Action item — The response must reproduce exactly every line of the material below holding the word "Collapse".

Records —
[Start of section]

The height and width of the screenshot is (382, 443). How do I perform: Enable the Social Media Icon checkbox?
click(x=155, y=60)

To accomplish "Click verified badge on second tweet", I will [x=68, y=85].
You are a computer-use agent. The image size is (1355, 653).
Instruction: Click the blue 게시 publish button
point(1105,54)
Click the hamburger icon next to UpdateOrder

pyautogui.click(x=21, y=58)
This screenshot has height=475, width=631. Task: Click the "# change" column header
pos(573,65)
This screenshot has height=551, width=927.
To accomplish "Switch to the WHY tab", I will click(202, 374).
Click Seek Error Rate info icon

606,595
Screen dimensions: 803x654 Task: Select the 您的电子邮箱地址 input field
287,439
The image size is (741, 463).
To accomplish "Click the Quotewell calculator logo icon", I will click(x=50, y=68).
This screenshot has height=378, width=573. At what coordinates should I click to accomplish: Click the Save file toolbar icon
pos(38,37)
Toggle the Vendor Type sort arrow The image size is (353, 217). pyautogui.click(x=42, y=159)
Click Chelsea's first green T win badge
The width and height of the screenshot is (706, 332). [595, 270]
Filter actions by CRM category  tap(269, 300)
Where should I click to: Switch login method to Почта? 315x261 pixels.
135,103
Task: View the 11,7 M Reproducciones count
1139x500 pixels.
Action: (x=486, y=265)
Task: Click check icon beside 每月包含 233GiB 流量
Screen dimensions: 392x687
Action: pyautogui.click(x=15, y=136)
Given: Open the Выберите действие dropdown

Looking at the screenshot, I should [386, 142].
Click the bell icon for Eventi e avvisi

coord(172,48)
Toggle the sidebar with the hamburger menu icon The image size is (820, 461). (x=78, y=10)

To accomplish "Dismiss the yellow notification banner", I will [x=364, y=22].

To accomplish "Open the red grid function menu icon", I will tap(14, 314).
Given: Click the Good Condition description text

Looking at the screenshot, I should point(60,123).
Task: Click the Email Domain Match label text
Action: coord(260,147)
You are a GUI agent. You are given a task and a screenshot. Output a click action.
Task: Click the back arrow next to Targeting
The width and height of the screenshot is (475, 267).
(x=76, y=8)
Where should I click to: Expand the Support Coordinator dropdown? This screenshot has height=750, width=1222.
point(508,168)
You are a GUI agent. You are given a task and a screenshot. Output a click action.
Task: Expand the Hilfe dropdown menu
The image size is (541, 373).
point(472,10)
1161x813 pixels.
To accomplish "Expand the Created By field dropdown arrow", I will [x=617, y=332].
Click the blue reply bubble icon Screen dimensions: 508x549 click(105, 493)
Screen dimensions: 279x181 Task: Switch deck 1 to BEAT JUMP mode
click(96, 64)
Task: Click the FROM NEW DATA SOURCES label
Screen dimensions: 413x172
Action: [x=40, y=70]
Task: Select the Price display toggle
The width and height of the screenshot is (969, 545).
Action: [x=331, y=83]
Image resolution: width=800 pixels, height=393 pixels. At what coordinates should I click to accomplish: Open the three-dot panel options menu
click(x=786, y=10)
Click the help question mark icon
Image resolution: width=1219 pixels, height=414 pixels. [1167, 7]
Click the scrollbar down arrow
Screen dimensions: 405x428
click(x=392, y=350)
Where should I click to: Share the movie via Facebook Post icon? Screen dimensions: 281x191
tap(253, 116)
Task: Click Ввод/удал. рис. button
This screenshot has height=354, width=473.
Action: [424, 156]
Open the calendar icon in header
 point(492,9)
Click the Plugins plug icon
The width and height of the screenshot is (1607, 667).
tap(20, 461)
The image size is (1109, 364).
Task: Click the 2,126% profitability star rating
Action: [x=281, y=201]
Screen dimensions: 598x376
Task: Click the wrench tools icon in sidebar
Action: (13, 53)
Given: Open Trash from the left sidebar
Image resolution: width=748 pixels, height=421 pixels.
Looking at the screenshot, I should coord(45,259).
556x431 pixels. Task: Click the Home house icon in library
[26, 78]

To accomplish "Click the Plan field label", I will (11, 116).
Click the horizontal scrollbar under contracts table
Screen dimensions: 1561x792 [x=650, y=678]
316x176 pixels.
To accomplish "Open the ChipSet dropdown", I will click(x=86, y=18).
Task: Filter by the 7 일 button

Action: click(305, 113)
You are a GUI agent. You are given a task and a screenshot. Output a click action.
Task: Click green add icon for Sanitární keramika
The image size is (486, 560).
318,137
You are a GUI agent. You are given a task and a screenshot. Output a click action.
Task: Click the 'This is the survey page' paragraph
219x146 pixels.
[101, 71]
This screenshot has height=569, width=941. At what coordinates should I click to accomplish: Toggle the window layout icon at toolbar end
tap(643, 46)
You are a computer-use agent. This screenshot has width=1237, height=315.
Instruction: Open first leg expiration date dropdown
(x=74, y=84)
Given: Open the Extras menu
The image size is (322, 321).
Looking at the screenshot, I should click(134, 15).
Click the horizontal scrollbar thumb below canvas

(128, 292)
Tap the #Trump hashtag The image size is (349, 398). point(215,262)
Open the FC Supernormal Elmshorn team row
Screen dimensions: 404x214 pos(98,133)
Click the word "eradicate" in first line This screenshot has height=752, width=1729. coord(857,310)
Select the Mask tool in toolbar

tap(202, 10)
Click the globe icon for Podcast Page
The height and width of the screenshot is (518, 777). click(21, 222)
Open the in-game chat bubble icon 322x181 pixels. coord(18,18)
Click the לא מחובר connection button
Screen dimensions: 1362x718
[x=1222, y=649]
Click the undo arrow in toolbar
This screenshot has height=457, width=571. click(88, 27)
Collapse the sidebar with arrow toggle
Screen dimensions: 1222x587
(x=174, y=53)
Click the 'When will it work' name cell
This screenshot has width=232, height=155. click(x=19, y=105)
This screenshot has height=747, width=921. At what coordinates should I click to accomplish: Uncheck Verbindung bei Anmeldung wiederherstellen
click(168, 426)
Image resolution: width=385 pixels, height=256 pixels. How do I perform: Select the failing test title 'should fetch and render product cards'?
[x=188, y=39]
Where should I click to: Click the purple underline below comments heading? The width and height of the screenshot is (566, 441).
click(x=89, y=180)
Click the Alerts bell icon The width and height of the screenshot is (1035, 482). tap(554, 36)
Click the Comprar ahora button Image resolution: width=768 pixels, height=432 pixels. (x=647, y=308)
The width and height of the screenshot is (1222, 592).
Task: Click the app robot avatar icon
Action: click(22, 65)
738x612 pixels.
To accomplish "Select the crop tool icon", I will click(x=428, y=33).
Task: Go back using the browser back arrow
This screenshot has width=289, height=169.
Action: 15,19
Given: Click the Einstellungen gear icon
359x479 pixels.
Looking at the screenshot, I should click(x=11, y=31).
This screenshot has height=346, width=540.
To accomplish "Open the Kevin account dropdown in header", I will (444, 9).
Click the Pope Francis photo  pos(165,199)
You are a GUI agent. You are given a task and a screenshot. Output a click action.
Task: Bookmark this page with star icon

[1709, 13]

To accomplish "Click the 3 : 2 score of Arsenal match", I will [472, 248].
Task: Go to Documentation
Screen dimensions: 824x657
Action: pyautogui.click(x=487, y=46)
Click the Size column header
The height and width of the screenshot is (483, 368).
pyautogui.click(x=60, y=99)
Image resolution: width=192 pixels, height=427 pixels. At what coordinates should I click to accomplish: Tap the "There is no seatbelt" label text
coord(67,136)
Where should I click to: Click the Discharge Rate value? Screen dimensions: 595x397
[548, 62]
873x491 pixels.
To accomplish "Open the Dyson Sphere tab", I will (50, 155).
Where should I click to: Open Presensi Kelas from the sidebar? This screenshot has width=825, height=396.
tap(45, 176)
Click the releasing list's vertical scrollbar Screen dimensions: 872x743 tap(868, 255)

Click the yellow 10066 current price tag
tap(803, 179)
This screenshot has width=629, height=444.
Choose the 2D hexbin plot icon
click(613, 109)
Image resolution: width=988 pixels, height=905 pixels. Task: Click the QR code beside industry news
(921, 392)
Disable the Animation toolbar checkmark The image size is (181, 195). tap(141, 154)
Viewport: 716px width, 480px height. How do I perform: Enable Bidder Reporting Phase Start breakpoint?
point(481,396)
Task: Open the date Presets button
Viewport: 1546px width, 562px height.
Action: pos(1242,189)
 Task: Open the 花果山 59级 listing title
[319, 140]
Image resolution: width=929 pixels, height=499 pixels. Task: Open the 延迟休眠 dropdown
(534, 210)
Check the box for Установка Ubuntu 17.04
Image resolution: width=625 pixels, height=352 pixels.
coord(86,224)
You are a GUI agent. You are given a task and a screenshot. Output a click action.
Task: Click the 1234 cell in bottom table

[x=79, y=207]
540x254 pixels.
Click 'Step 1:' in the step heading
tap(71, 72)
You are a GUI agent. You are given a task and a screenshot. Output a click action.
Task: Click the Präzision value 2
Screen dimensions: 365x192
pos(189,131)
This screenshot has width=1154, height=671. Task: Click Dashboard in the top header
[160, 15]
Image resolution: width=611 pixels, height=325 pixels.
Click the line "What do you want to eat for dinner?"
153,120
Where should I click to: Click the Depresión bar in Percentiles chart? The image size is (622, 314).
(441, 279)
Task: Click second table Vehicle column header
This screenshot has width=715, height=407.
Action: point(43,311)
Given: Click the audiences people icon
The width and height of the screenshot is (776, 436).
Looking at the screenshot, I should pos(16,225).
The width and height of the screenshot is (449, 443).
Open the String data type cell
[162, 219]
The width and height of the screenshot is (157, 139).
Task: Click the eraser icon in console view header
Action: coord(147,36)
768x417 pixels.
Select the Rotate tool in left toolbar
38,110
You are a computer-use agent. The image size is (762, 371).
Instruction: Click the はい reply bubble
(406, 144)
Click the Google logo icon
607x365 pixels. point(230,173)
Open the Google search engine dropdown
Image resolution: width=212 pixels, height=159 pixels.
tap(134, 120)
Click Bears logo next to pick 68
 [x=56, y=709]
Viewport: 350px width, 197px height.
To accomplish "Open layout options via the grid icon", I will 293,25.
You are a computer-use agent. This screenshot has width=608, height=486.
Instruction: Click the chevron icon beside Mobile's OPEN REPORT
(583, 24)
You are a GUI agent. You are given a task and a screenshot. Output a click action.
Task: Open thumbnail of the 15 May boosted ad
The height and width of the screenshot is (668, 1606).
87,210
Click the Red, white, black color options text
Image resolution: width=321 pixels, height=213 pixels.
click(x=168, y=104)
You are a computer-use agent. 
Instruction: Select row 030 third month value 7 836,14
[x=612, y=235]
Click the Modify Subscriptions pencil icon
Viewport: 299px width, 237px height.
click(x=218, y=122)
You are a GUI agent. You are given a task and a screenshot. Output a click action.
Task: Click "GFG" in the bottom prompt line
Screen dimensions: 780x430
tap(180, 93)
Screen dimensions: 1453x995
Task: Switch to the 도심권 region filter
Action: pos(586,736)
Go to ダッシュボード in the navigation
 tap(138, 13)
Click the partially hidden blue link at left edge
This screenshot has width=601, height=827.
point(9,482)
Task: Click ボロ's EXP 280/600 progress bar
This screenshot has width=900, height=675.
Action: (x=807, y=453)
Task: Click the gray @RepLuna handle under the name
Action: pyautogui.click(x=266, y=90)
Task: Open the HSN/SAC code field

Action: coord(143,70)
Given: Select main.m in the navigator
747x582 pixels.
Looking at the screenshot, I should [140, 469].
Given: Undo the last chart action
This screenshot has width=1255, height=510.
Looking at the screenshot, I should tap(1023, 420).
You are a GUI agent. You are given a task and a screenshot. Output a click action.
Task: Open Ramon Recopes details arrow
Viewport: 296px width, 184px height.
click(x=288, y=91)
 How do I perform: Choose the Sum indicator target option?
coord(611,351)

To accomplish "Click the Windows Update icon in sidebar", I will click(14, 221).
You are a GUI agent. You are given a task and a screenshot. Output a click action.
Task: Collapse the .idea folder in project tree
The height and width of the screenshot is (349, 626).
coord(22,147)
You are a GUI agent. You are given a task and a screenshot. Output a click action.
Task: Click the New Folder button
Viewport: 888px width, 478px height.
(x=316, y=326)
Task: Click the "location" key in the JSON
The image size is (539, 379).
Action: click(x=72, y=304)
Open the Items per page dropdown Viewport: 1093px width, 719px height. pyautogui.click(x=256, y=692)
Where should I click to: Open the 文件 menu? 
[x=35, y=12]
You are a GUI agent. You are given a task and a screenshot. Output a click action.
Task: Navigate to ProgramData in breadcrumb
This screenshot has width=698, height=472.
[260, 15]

[End of section]

Expected answer —
Collapse the sidebar with arrow toggle
Task: Collapse the .idea folder in project tree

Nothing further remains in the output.